En 2017, Frédérick Mathis a créé la toute première école ETRE afin de former les jeunes déscolarisés aux métiers de la transition écologique. L'occasion pour les élèves d'apprendre de nouvelles professions, mais aussi de se reprendre en main et de gagner en confiance en soi après une scolarité difficile. Rencontre autour d'un projet inspirant.
Frédérick Mathis est le co-fondateur des écoles ETRE (École de la Transition Écologique). Depuis 2017, ces établissements forment et accueillent des jeunes déscolarisés âgés de 16 à 25 ans pour leur apprendre les métiers manuels de la transition écologique.

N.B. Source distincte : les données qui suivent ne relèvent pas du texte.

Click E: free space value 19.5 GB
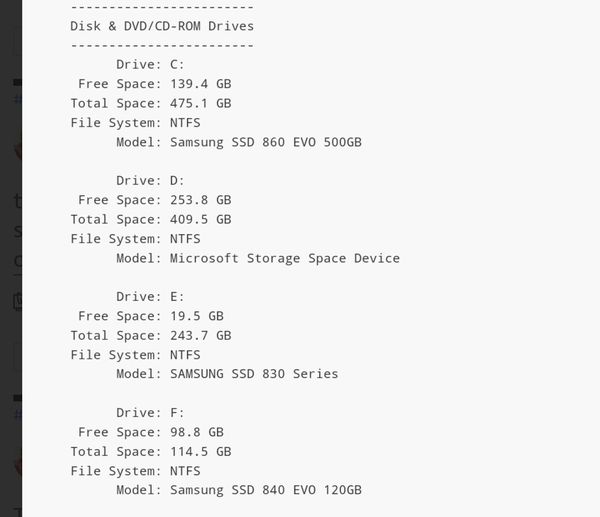 pyautogui.click(x=197, y=316)
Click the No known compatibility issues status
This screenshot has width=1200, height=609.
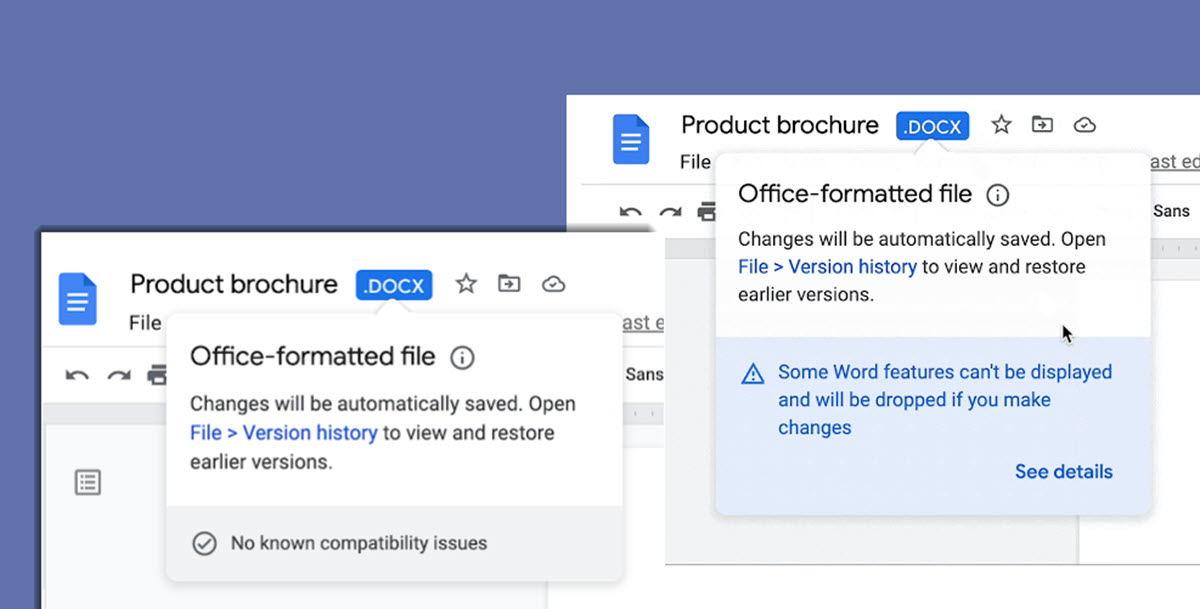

Parmi ces métiers, on retrouve par exemple : le maraîchage bio, l'installation de panneaux solaires, la rénovation énergétique des bâtiments, les métiers du bois ou encore l'agro-écologie.

Ces écoles sont une alternative pour les jeunes en décrochage scolaire qui ne se retrouvent pas dans l'enseignement traditionnel. Les élèves sont issus de parcours très différents. Ils peuvent être en situation de handicap, en conflit avec le système scolaire ou avoir été incarcérés. Une école forme en moyenne entre 70 et 100 jeunes, qui sont répartis en petits groupes.
"Le but de ces petites formations est d'avoir un accompagnement très individualisé tout en gardant la force du collectif. La question de confiance se construit en petits groupes. On a des groupes de 8 à 12 jeunes, ce qui crée des réseaux d'entraide", nous explique Frédérick Mathis.
La création du projet
« À 9 ans, dans la cour d'école, avec un ami d'enfance, on s'est dit qu'un jour on créerait une école »
L'envie de Frédérick Mathis de créer une école a toujours été en lui. Déjà petit, il avait cette ambition de fonder un établissement pour les jeunes.
"J'ai grandi à Toulouse et j'ai eu la chance d'être dans une école dite alternative. À 9 ans, dans la cour d'école, avec un ami d'enfance, on s'est dit qu'un jour on créerait une école, parce qu'on était tellement bien dans celle-ci qu'on avait envie de créer la nôtre. C'est ce qui s'est passé 30 ans après", nous confie Frédérick Mathis.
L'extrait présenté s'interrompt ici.